Building a dbt project from scratch

Published in

Joon Solutions Global

8 min readJan 15, 2024

Building a dbt project from scratch can be tough for some data folks. I looked around, and there’s no blog that covers all the steps we need in one place. So, here it is! This article will take you through the whole process, from connecting to your data warehouse and configuring your dbt project to setting up CI/CD & dbt Cloud.
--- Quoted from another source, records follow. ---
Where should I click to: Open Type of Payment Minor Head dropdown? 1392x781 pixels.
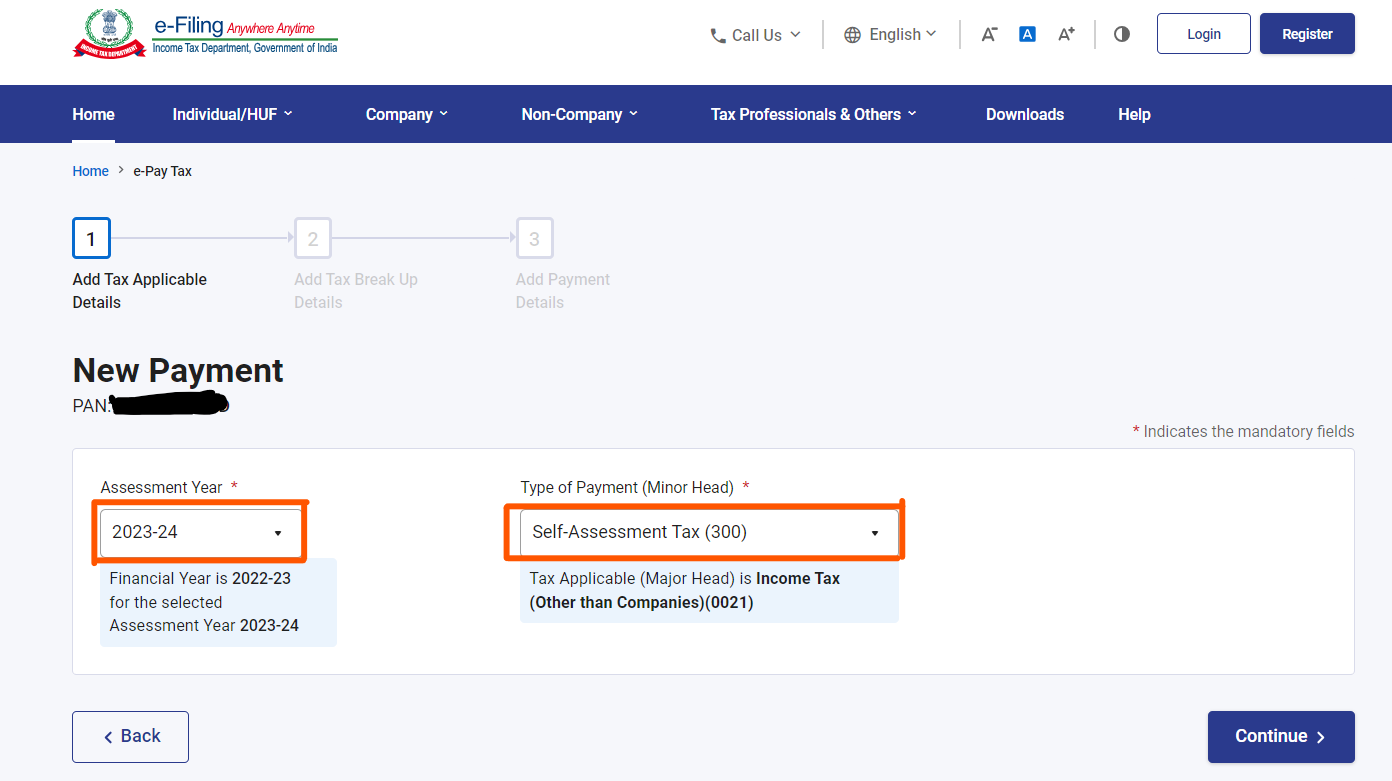click(x=708, y=532)
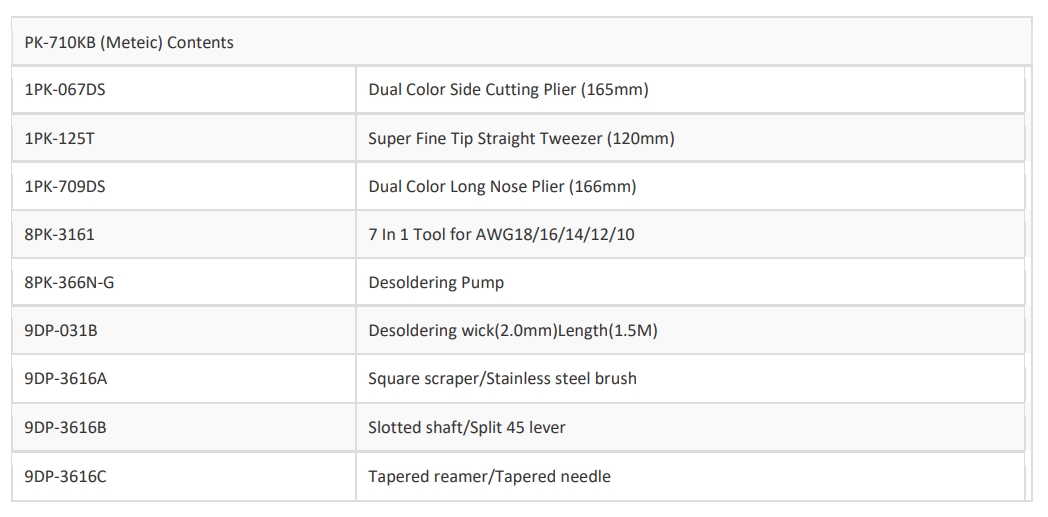Click the Dual Color Side Cutting Plier description

(508, 91)
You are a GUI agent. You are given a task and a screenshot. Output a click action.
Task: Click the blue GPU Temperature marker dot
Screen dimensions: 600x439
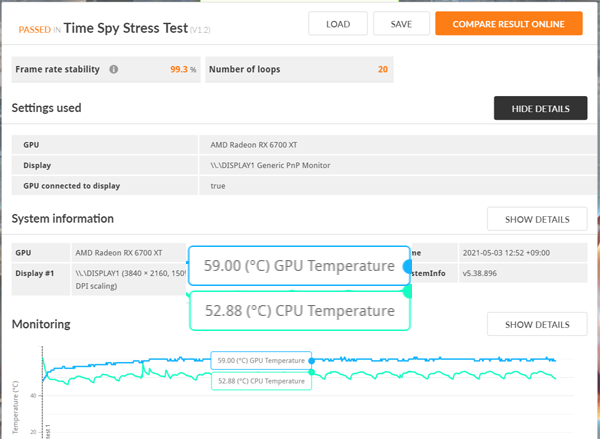[407, 266]
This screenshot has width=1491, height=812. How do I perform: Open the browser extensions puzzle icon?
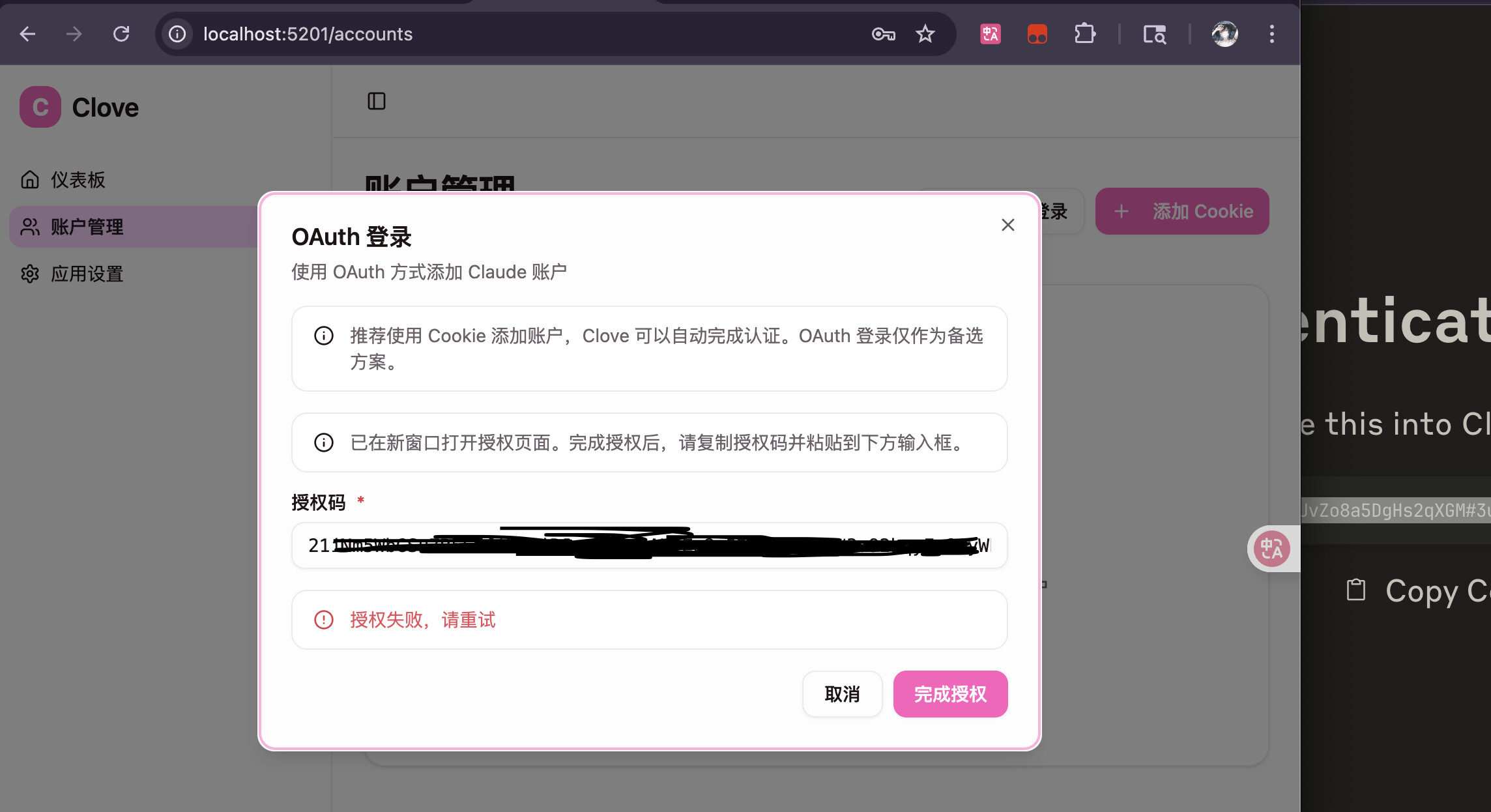[x=1084, y=34]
Step 1: Setting up the environment & git repo and organizing dbt project

Prerequisites: dbt is installed.

1.1. Creating a git repository

Follow this guideline to create a git repository: Quickstart for repositories — GitHub Docs

1.2. Setting up Python environment & dbt dependencies

Set up a Python environment for developing

# Create Python virtual environment
python -m venv path/to/your/venv

# Install dependencies
source path/to/your/venv/bin/activate
pip install -U pip setuptools wheel
pip install -r requirements.txt

Install dbt dependencies

dbt deps

1.3. Organizing folders according to the dbt project structure

Lastly, structure the files, folders, and models as guidelines: How we structure our dbt projects | dbt Developer Hub

Step 2: Connecting to the data warehouse using profile.yml files

You’ll need a profiles.yml file containing your data platform’s connection details. In your profiles.yml file, you can store as many profiles as you need. Typically, you would have one profile for each warehouse you use. This file generally lives outside of your dbt project to avoid sensitive credentials being checked into version control, but profiles.yml can be safely checked in when using environment variables to load sensitive credentials.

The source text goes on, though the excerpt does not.